Challenge:
Convert the lines beginning with the line that contains "Select the words" and continuing through the line that contains "point(570,277)" into a JSON list of strings, one string per line, with blank lines skipped. Leave the pictures out of the answer.

Data for this task:
■ ■ ■ ■ ■

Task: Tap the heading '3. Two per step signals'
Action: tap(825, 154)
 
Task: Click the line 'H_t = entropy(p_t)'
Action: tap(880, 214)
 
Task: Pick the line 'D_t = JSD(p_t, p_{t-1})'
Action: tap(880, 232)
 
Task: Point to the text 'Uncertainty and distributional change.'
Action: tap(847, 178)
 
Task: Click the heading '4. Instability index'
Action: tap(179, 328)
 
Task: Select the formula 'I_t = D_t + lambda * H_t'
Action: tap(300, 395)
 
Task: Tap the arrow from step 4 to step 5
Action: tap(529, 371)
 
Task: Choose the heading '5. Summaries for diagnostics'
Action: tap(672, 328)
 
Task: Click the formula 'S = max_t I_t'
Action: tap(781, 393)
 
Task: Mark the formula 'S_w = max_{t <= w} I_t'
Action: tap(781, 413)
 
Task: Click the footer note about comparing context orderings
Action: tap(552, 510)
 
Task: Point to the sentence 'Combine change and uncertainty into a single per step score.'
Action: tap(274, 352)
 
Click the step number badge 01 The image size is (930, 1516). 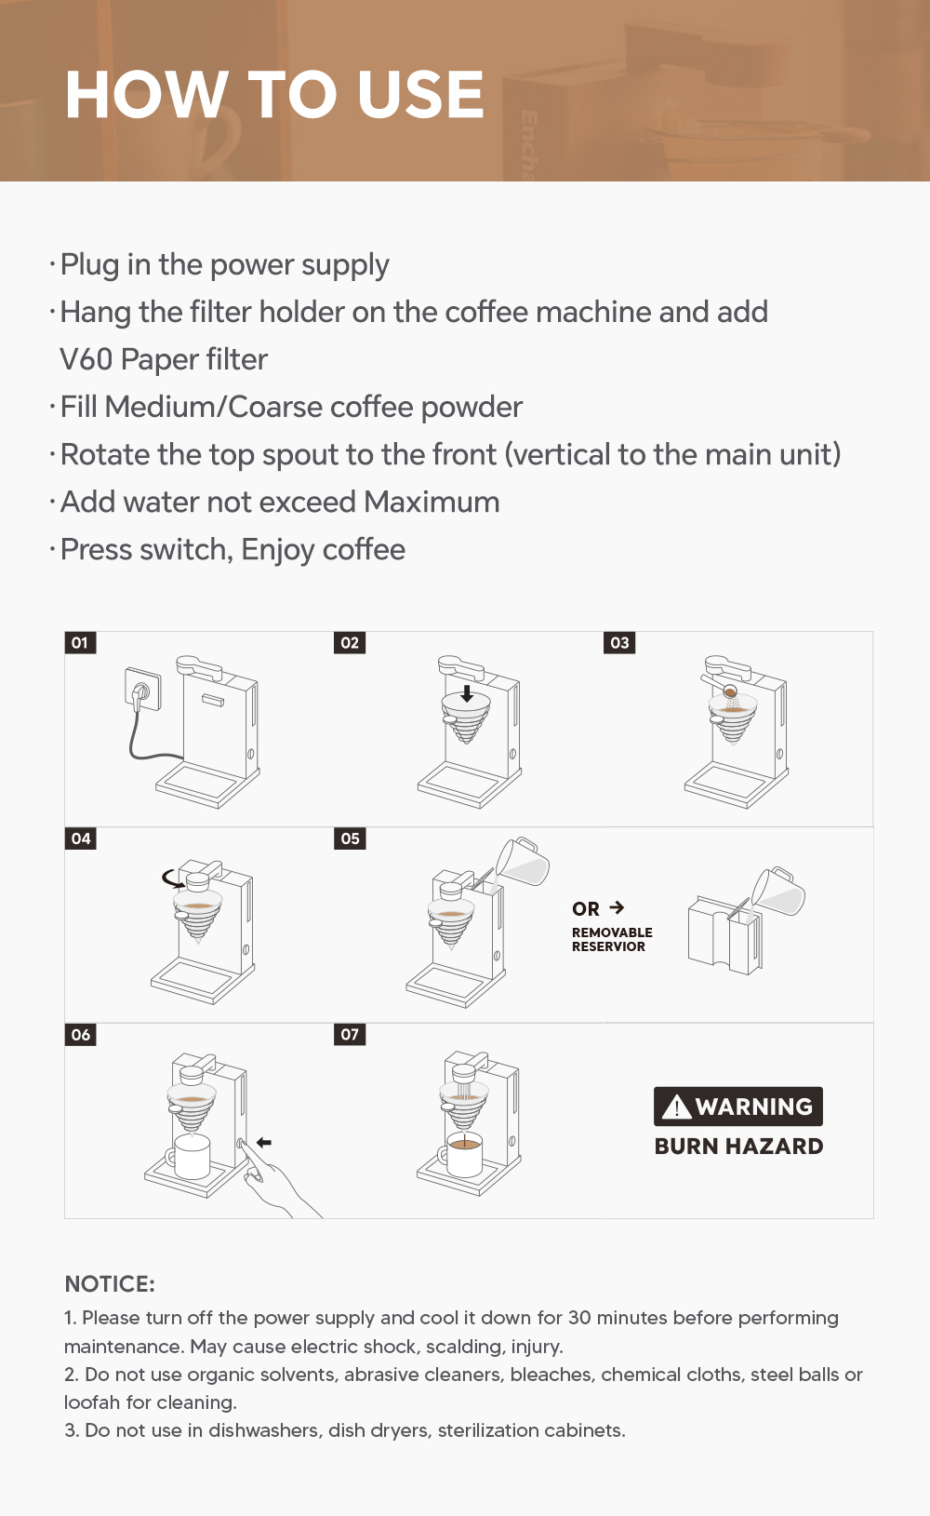click(80, 642)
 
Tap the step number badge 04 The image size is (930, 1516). click(80, 838)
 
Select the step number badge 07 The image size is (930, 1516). click(350, 1034)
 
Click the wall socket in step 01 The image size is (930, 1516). click(142, 689)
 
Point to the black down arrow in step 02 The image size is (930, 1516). click(467, 693)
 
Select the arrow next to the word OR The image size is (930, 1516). click(617, 907)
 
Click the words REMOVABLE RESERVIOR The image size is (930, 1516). click(612, 939)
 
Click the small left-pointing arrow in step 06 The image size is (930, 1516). click(264, 1143)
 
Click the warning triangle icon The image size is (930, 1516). click(676, 1107)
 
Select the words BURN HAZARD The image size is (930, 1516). click(738, 1146)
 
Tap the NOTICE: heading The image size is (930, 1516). click(110, 1284)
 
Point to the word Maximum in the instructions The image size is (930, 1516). click(432, 503)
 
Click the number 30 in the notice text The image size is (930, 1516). click(579, 1318)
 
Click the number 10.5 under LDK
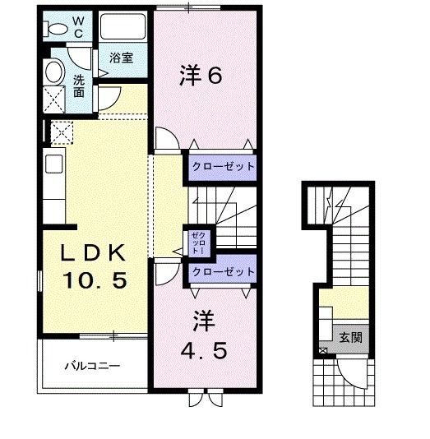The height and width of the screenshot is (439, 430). [96, 280]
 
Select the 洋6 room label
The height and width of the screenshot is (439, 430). [201, 76]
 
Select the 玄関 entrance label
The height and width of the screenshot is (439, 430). [350, 336]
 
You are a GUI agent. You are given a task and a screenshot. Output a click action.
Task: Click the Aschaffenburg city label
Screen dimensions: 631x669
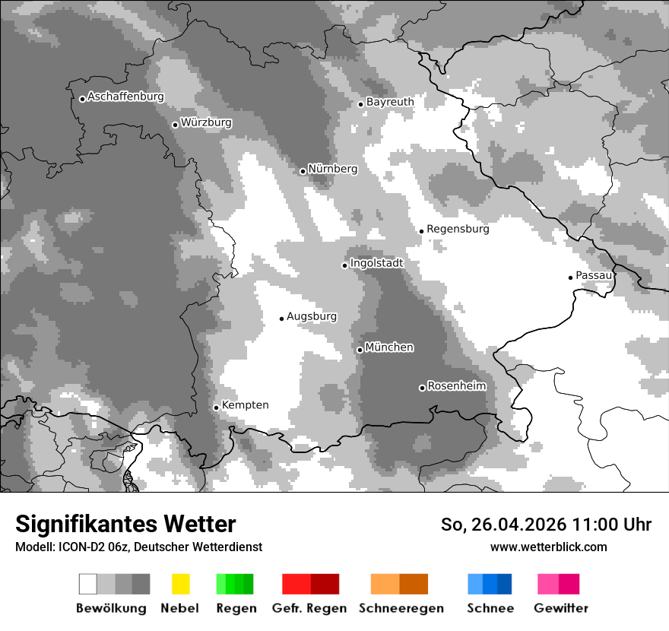point(125,97)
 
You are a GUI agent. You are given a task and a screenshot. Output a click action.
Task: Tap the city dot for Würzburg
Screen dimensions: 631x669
point(175,125)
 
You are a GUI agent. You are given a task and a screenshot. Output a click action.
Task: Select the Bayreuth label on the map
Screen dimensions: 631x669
point(390,102)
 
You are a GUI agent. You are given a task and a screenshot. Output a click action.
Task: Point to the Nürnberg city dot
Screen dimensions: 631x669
point(303,171)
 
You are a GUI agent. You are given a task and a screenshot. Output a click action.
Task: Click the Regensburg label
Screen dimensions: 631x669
point(458,229)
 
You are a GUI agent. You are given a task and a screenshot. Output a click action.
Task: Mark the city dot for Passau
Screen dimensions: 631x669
point(570,277)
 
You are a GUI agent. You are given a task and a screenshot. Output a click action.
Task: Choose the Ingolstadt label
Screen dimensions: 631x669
point(376,263)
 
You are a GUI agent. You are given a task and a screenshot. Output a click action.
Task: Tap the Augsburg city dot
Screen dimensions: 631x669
point(281,319)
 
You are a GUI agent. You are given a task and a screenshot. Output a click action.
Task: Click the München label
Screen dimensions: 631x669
point(389,347)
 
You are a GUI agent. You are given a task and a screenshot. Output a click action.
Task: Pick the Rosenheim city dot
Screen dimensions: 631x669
point(422,388)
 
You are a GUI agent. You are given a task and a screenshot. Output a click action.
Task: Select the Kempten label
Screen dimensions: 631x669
point(245,405)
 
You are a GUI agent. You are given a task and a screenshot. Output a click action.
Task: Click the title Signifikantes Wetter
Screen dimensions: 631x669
point(125,525)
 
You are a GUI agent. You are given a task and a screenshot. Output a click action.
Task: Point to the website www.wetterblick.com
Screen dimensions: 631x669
point(548,547)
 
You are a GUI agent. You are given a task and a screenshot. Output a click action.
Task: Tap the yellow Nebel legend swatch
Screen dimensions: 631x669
point(180,584)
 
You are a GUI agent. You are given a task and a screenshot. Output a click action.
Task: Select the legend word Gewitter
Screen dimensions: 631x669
point(561,608)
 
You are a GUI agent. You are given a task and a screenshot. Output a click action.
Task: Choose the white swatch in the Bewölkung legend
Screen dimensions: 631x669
point(88,584)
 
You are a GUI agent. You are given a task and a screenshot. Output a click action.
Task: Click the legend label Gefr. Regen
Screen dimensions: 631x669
point(309,608)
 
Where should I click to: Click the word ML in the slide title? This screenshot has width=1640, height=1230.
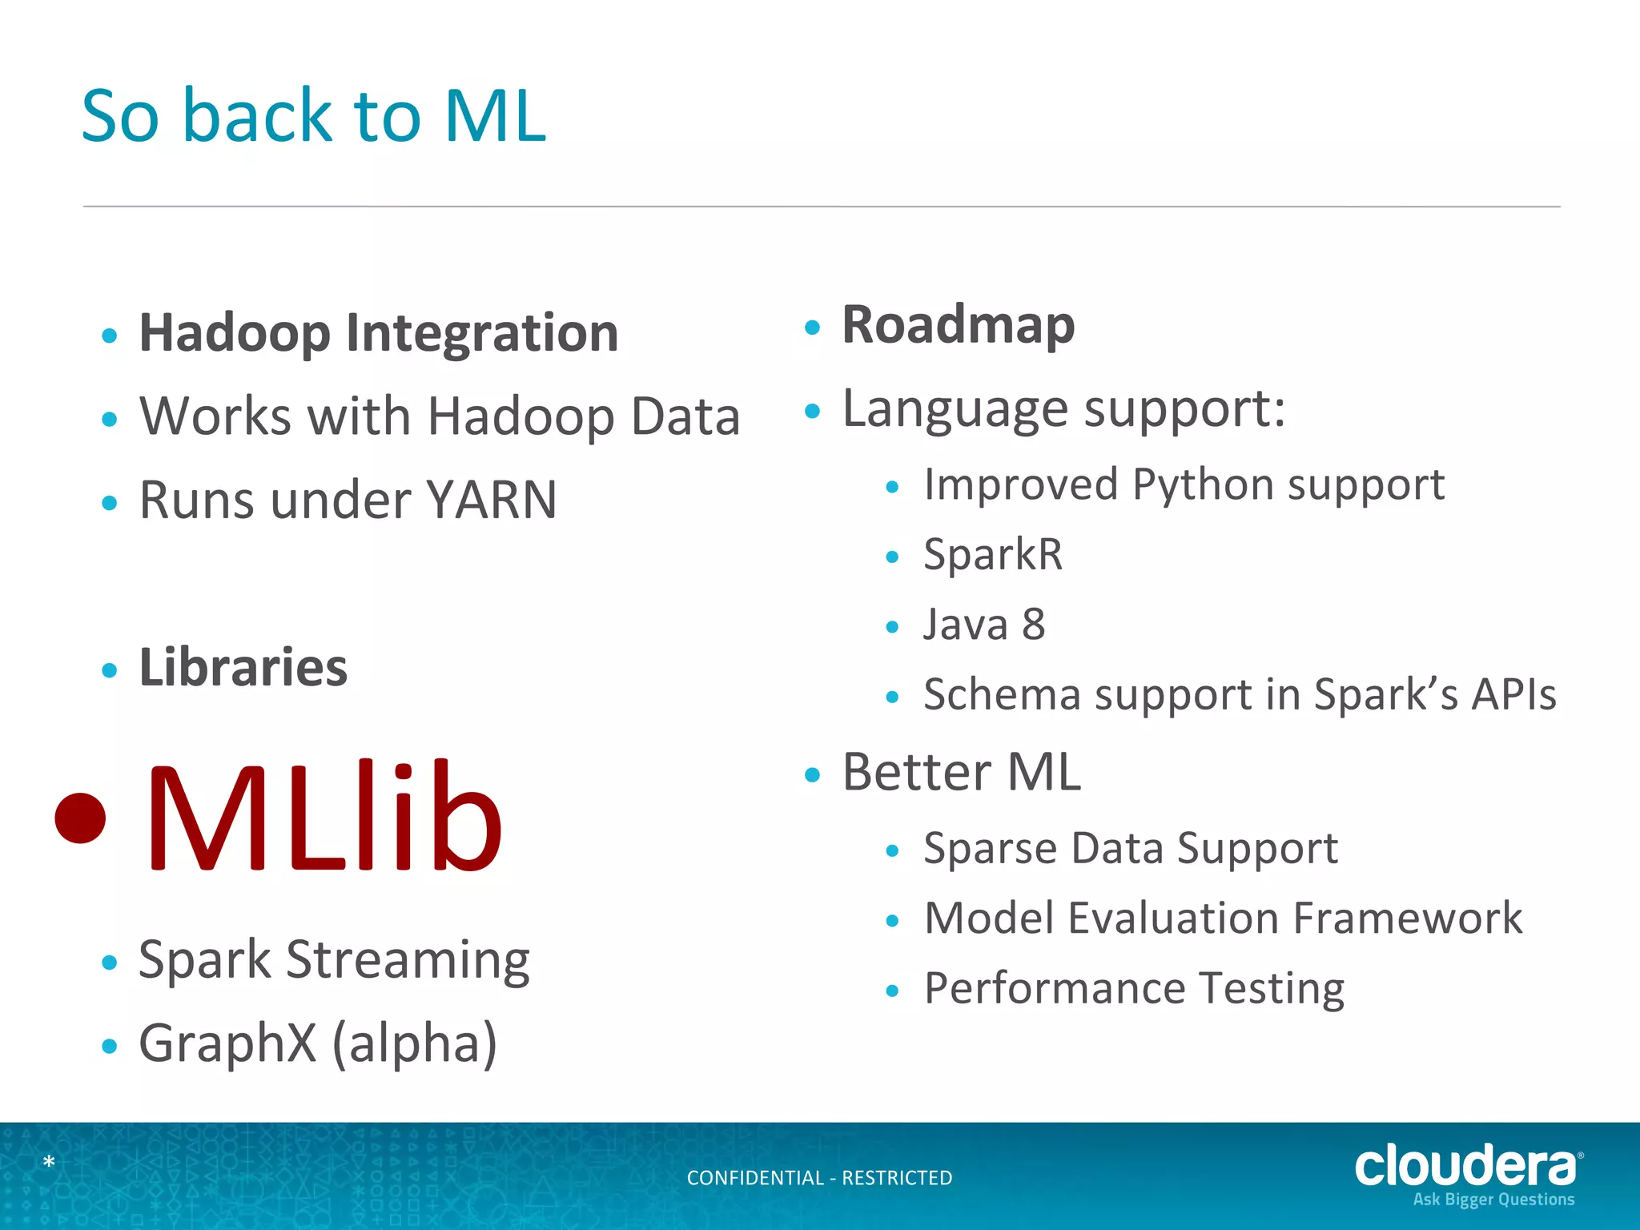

■ ■ ■ ■ ■

Expected answer:
[
  "Select the words BURN HAZARD The image size is (930, 1516). click(738, 1146)",
  "Tap the NOTICE: heading The image size is (930, 1516). click(110, 1284)",
  "Point to the word Maximum in the instructions The image size is (930, 1516). click(432, 503)",
  "Click the number 30 in the notice text The image size is (930, 1516). click(579, 1318)",
  "Click the number 10.5 under LDK",
  "The height and width of the screenshot is (439, 430). [96, 280]",
  "Select the 洋6 room label",
  "The height and width of the screenshot is (439, 430). [201, 76]",
  "Select the 玄関 entrance label",
  "The height and width of the screenshot is (439, 430). [350, 336]",
  "You are a GUI agent. You are given a task and a screenshot. Output a click action.",
  "Task: Click the Aschaffenburg city label",
  "Screen dimensions: 631x669",
  "point(125,97)",
  "You are a GUI agent. You are given a task and a screenshot. Output a click action.",
  "Task: Tap the city dot for Würzburg",
  "Screen dimensions: 631x669",
  "point(175,125)",
  "You are a GUI agent. You are given a task and a screenshot. Output a click action.",
  "Task: Select the Bayreuth label on the map",
  "Screen dimensions: 631x669",
  "point(390,102)",
  "You are a GUI agent. You are given a task and a screenshot. Output a click action.",
  "Task: Point to the Nürnberg city dot",
  "Screen dimensions: 631x669",
  "point(303,171)",
  "You are a GUI agent. You are given a task and a screenshot. Output a click action.",
  "Task: Click the Regensburg label",
  "Screen dimensions: 631x669",
  "point(458,229)",
  "You are a GUI agent. You are given a task and a screenshot. Output a click action.",
  "Task: Mark the city dot for Passau",
  "Screen dimensions: 631x669",
  "point(570,277)"
]